ALIGN: Pairwise Alignment

Quick Help and References

Pairwise alignment is a tool designed for performing sequence alignments in a wide variety of combinations. It implements sequence to sequence, sequence to profile and profile to profile alignments with optional support of secondary structure. Different alignment options are freely selectable and include alignment types (local, global, free-shift) and number of sub-optimal results to report.

E-Mail address

Needed for notification of the results by e-mail (selected by default) and is required. Please check that it is typed correctly.

Name of alignment

An optional title for your submission. This will appear in the header of the output. We suggest you select one, especially if sending multiple queries, as they may be completed in a different order.

Sequence inputs

The sequences must be provided by the user in FASTA format. The user is allowed to use either the text area or the file upload option. The precedence is given to the text area, if both the fields are filled for the same sequence, and an internal control is performed to check that the format is correct.

An example of a valid FASTA format follows:

>t111
SKIVKIIGREIIDSRGNPTVEAEVHLEGGFVGMAAAPSGASTGSREALELRDGDKSRFLGKGVTKAVAAV
PIAQALIGKDAKDQAGIDKIMIDLDGTENKSKFGANAILAVSLANAKAAAAAKGMPLYEHIAELNGTPGK
YSMPVPMMNIINGGEHADNNVDIQEFMIQPVGAKTVKEAIRMGSEVFHHLAKVLKAKGMNTAVGDEGGYA
PNLGSNAEALAVIAEAVKAAGYELGKDITLAMDCAASEFYKDGKYVLAGEGNKAFTSEEFTHFLEELTKQ
YPIVSIEDGLDESDWDGFAYQTKVLGDKIQLVGDDLFVTNTKILKEGIEKGIANSI

Alignment options

Alignment type: It is possible to select either the simple sequence to sequence method or the sequence to profile and profile to profile methods that require a multiple alignment to generate the profile used in the pairwise alignment of the two sequences given. In sequence to profile method a multiple alignment of the second sequence input must be either provided by the user as a multiple FASTA format or automatically calculated by the server. In profile to profile method a multiple sequence alignment is required for both sequence inputs either provided by the user or automatically generated by the server. Default is sequence to sequence.
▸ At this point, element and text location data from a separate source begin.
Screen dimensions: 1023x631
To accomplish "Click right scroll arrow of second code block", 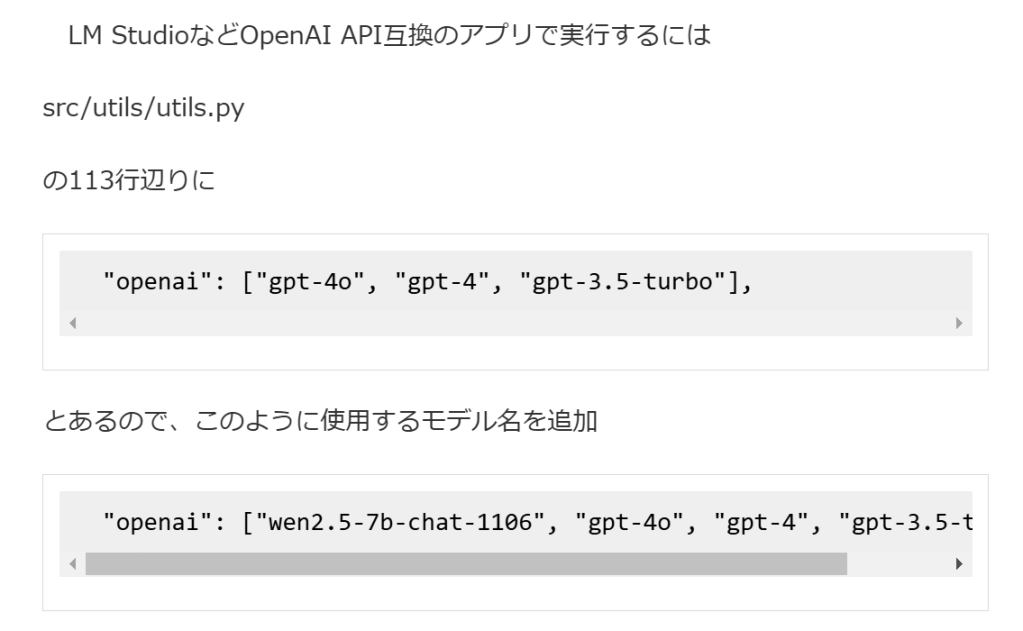I will tap(959, 565).
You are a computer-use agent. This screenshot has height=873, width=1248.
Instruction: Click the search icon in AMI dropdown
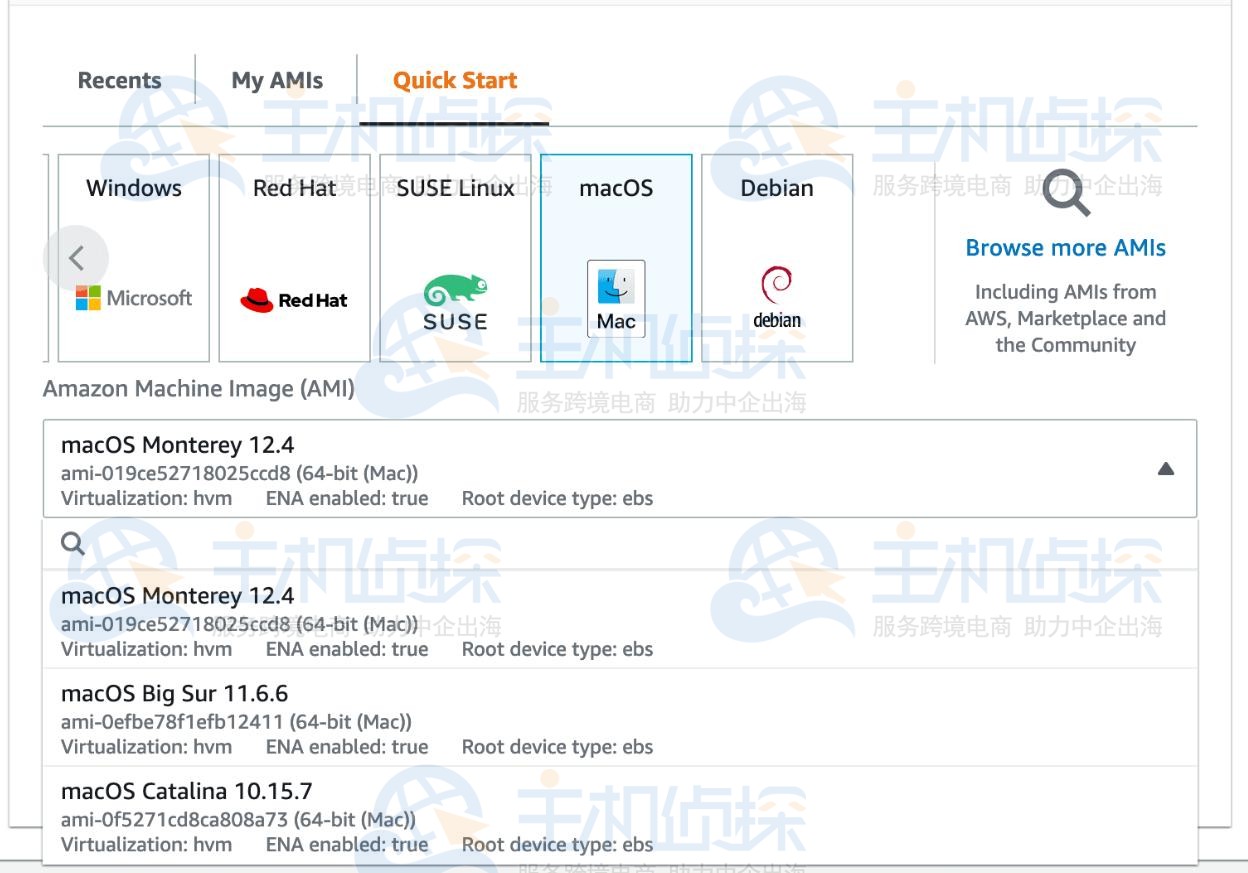[x=73, y=543]
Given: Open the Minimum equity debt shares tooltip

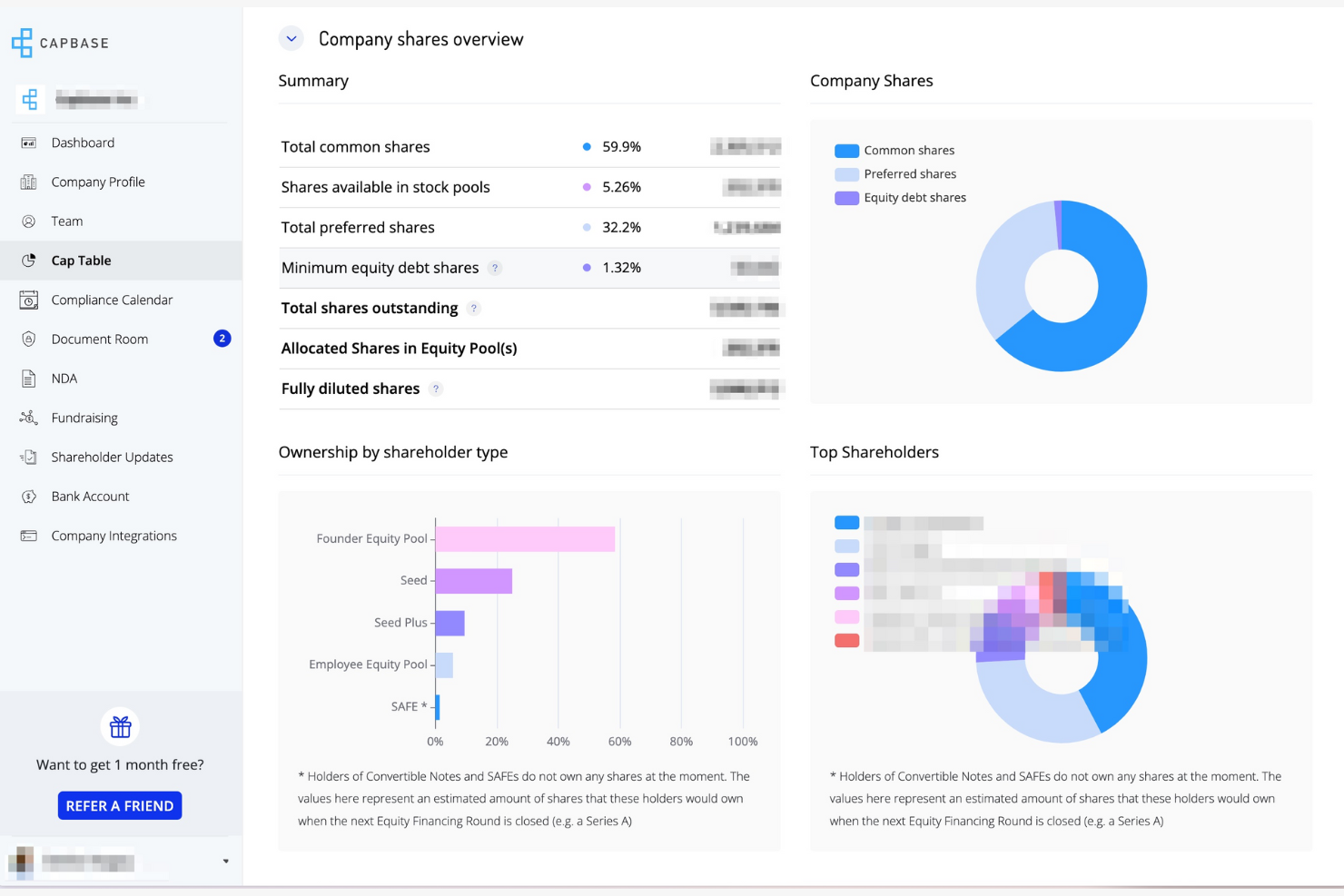Looking at the screenshot, I should tap(495, 268).
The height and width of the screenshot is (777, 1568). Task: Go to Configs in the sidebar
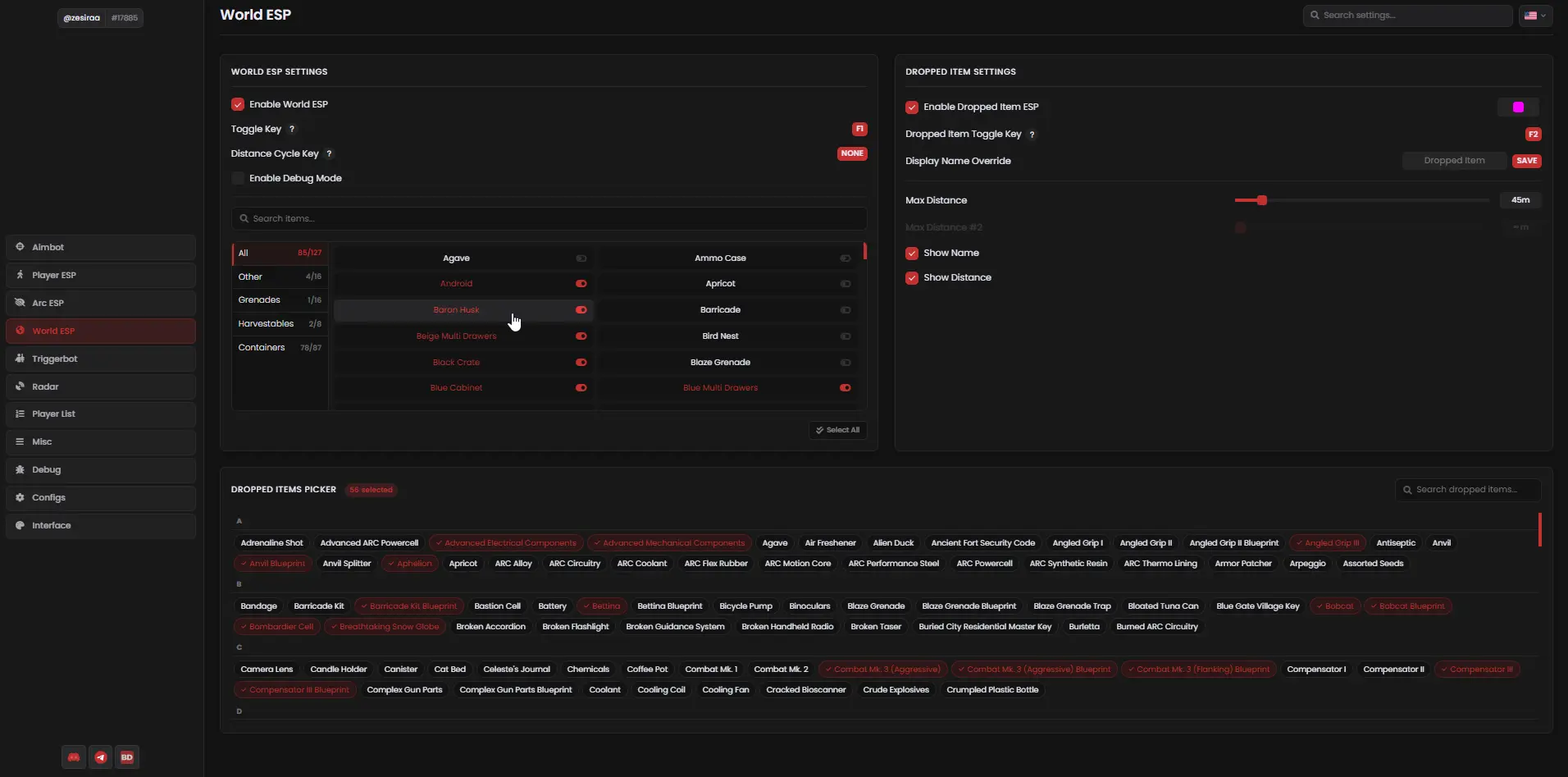tap(101, 498)
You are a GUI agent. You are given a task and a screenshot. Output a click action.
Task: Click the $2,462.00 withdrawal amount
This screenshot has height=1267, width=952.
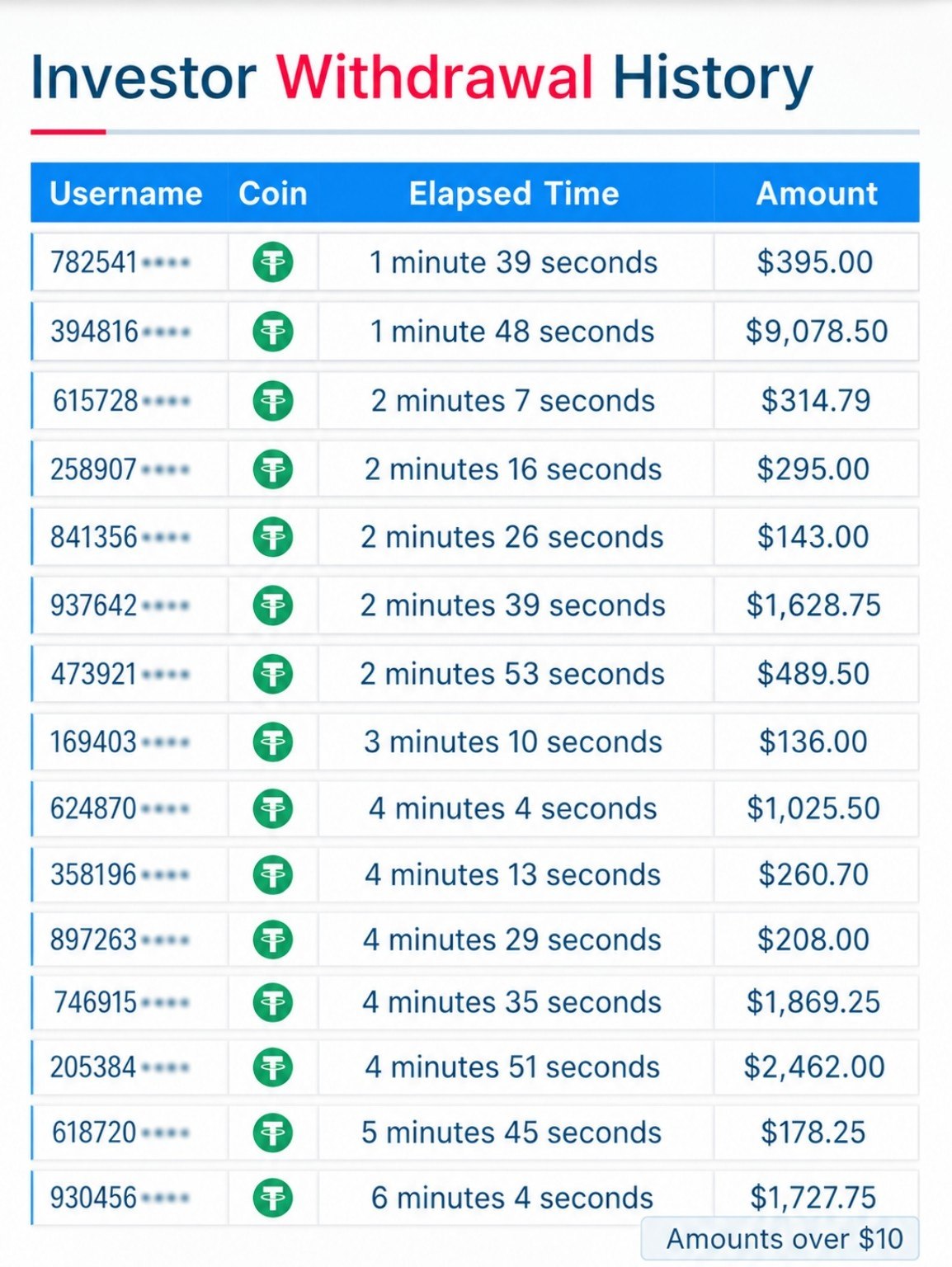click(814, 1067)
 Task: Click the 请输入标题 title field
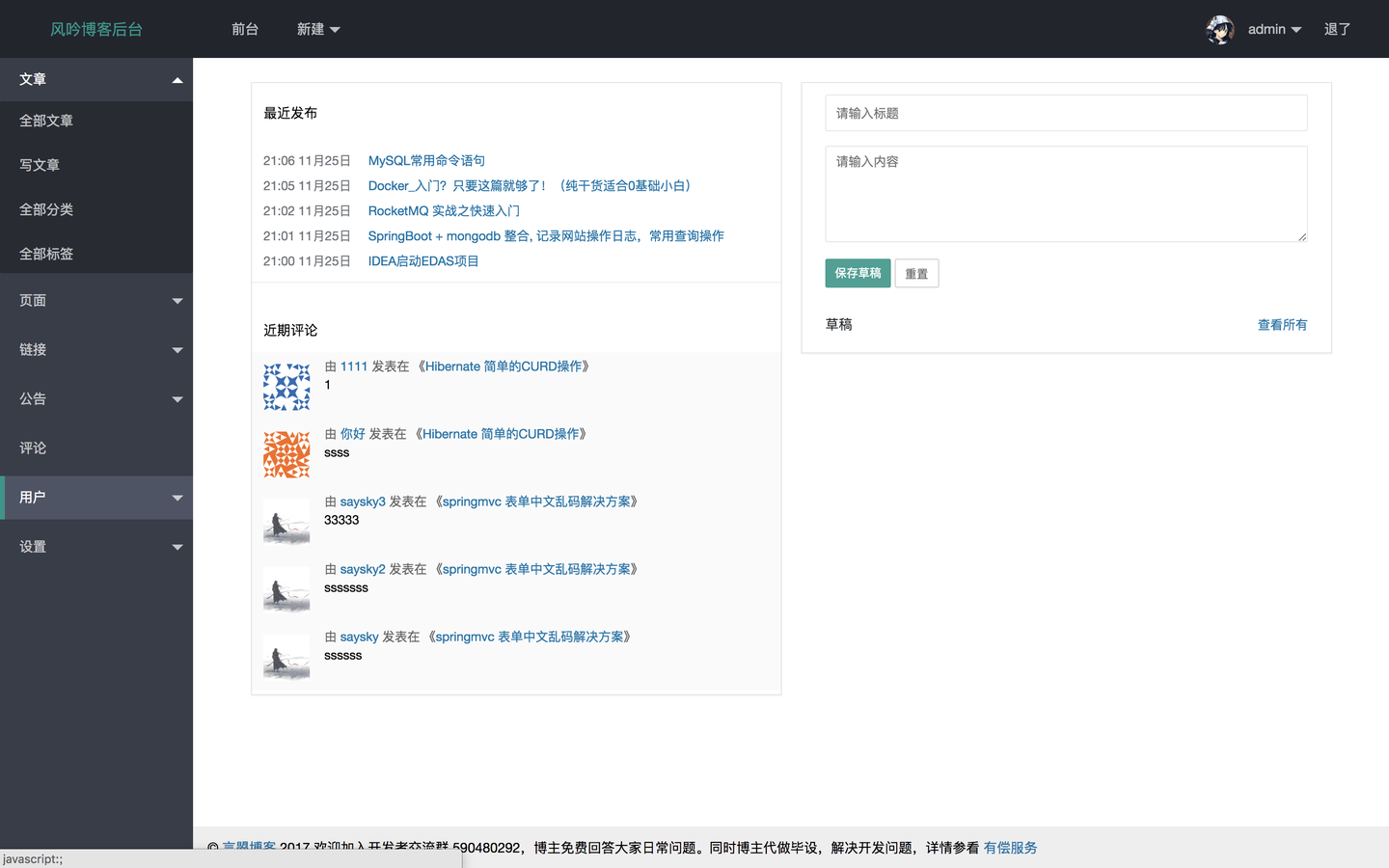[1066, 113]
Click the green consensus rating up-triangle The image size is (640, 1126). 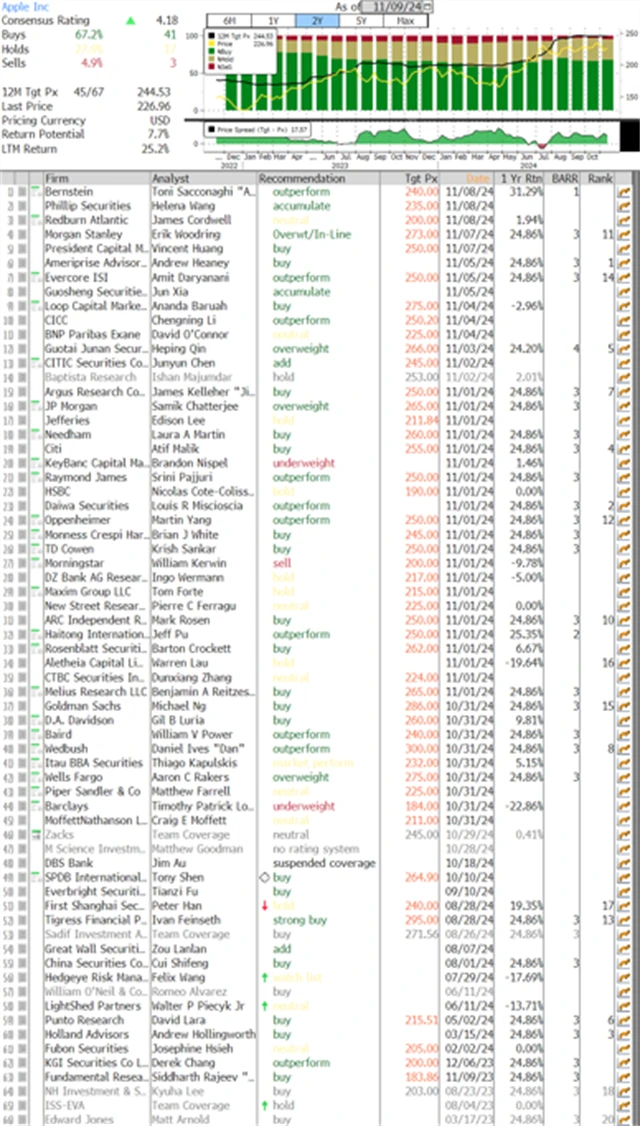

Alignment algorithm: The alignment type is either performed using a local, global method or the "glocal" alias freeshift method. Default is local.

Sub-optimal alignments: Number of sub-optimal alignments to report. The range of alignments to show is 1 to 999. Default is 1.

Matrix: Substitution matrix used to perform the alignment. Default is BLOSUM62.

Gap open: Cost to open a gap. Range is 0-999. Default is 10.

Gap extension: Cost to extend a gap. Range is 0-999. Default is 2.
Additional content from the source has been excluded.